[RECORDED INFORMATION]
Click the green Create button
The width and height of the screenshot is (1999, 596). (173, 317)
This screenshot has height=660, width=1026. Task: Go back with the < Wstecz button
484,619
...
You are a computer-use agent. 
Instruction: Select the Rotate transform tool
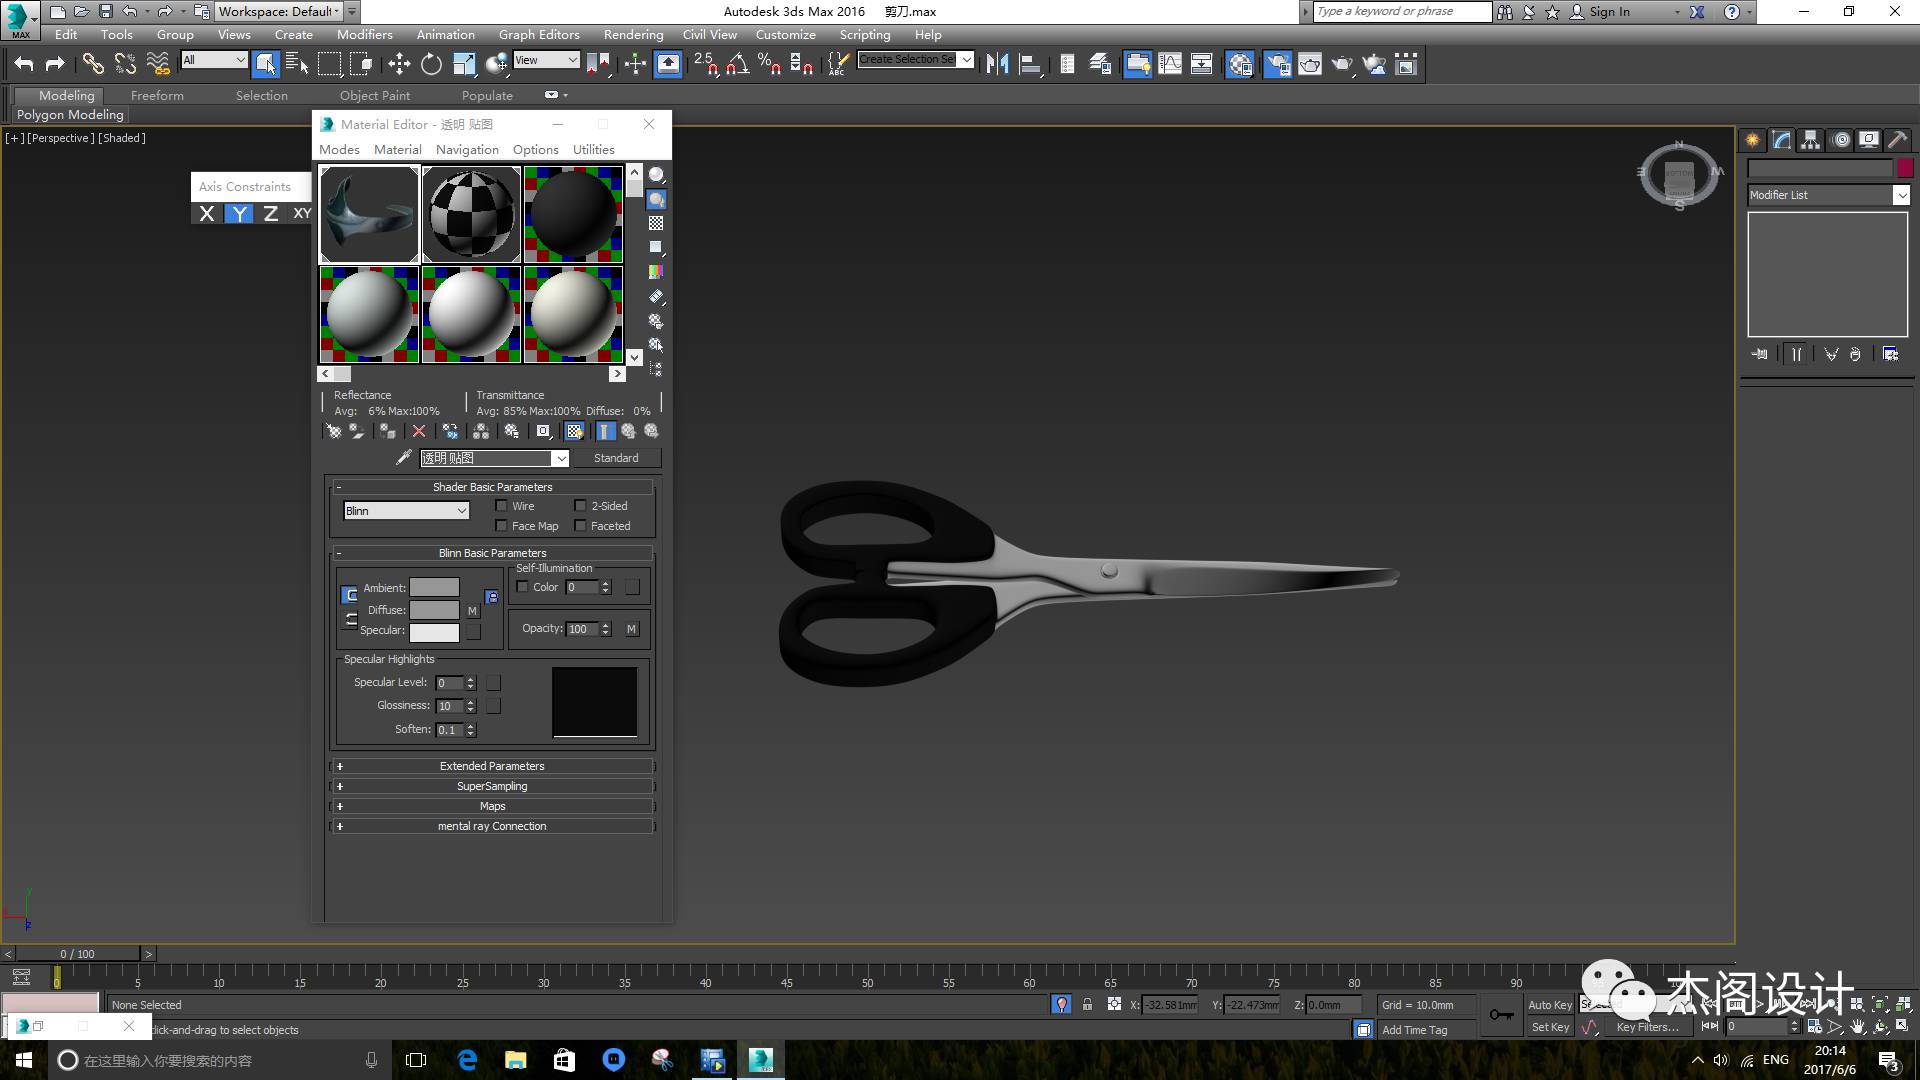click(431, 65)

[WRITTEN REQUEST]
Output the entries above verbatim, starting at the line that contains "You are a computer-use agent." and ending at the line that contains "click(431, 65)", with both of those lines included. Omit the pictures from your answer.

[RIGHT ANSWER]
You are a computer-use agent. 
Instruction: Select the Rotate transform tool
click(431, 65)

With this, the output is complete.